La Luz - Damp Face EP [CASSETTE] - Albums - Reviews - Soundblab

La Luz - Damp Face EP [CASSETTE]

by Rob Taylor Rating:8 Release Date:2015-05-13
La Luz released the Ty Segall-produced Weirdo Shrine last year, their second album proper after 2013’s Its Alive. It all started, though, with 2012’s EP Damp Face, available May 13 this year as a limited edition 10in Vinyl. 
 
In thrall to Dick Dale, The Ventures and Link Wray, this all-girl quartet from Seattle play free-wheeling surf rock with lots of reverb, and garage rock immediacy. They infuse their music with note perfect four-part harmonies, inspired by doo-wop and 1960s girl groups. 
 
As their relatively short career has progressed, La Luz’s sound picture has been amplified by fuzzed-up guitar and additional heft in the drumming and keyboard departments, but there remains one constant right from the beginning, and that’s the beautifully macabre high-reaching vocals, an intoxicating mix of delirious exotica, and the long sighs of dehydrated beach dwellers as they celebrate another baking hot day.

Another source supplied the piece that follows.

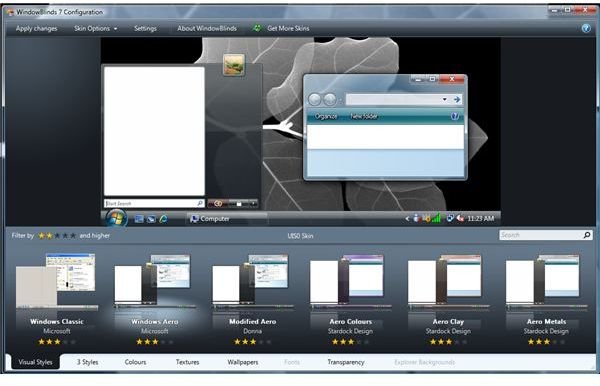Select the Aero Colours skin thumbnail

coord(351,280)
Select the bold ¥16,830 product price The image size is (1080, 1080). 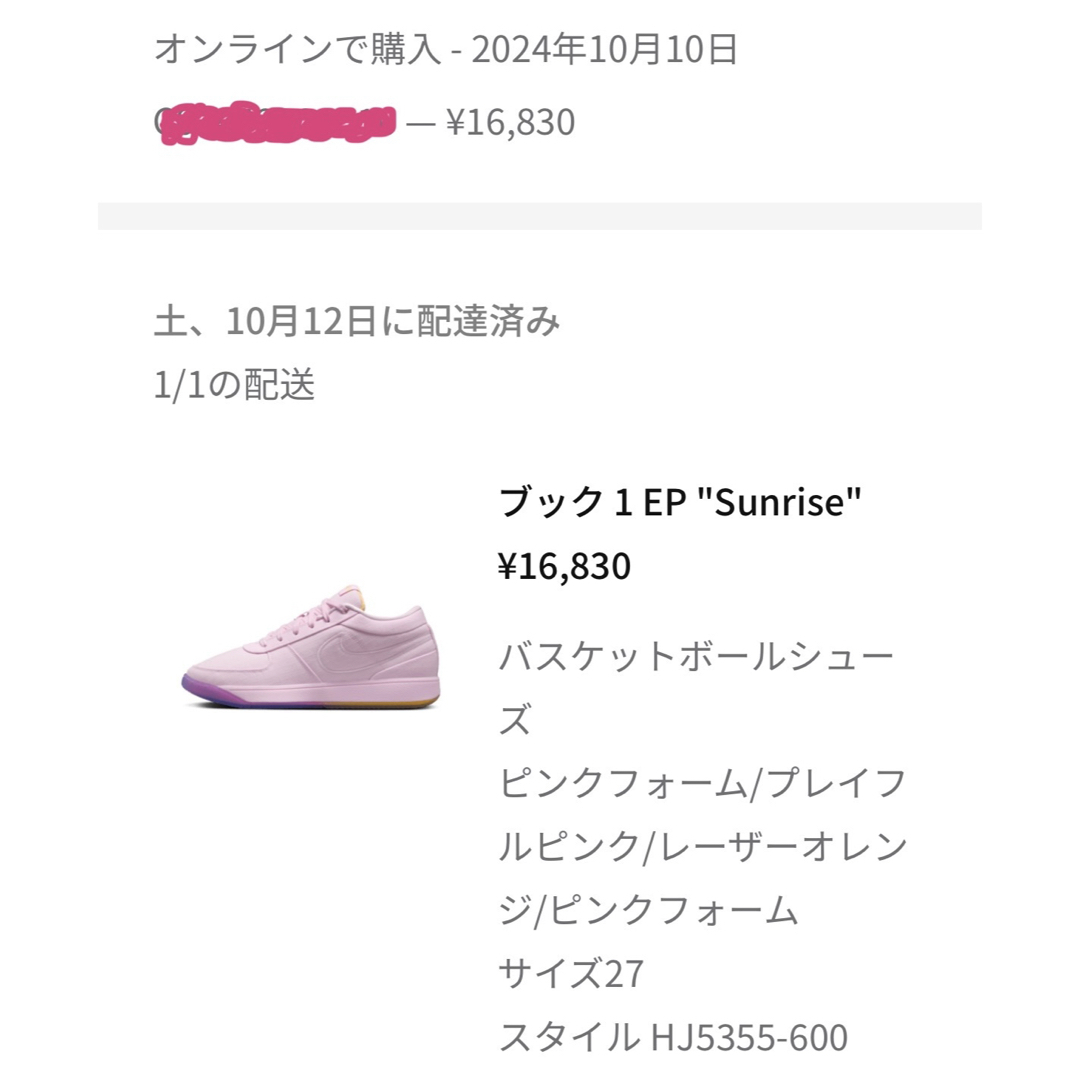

Added to the garage rock aesthetic, La Luz have a real kinship with their West Coast predecessors, The Flesh Eaters, particularly their album, Miss Muerte
 
Thirteen minutes and five songs of flawless surf-noir, two songs of which - ''Call Me a Day'', and ''Sure as Spring'', turned up on Its Alive because of the positive critical reception this E.P received in 2012. Worth a listen, or another listen.